As the first in a series, we naturally followed up many of the questions raised in this study. We know now, for example, that
GTP contaminates both the membrane preparations and is a major contaminant in some commercial preparations of ATP. When these
preparations are cleaned of contaminating GTP, hormone action does not occur without the addition of GTP. Our attempt to settle
the question in the first paper was to incubate the membranes for a period of time prior to assay in order to "digest"

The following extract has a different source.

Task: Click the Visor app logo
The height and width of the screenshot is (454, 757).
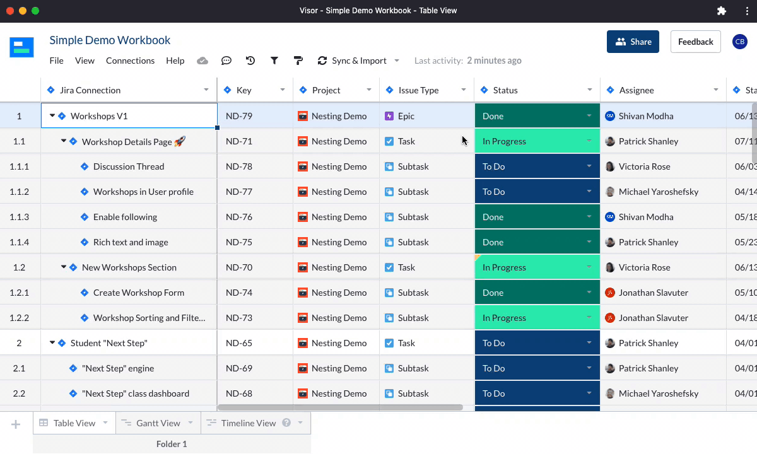Action: point(21,47)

any contaminating GTP in the membrane preparation. That experiment was not really conclusive; nonetheless, Fig. 5 gave us
some feeling that GTP was important if not essential to the action of glucagon. Now we know that GTP and glucagon interact
with separate protein molecules which are joined functionally to give a unit we termed RN (R for receptor, N for nucleotide
regulatory protein). The N unit is responsible for activating adenylate cyclase when liganed with GTP. The receptor seems
to inhibit the ability of N to interact with GTP; binding of the hormone to R relieves this inhibition, allowing GTP to bind
to N. Thus, N becomes activated by GTP and then combines (along with R) with adenylate cyclase to form the activated enzyme.
This, in a grossly simplified form, is the status of the problem after nearly nine years of research. It goes on. Hope you
and the others become interested in the problem. It still fascinates me.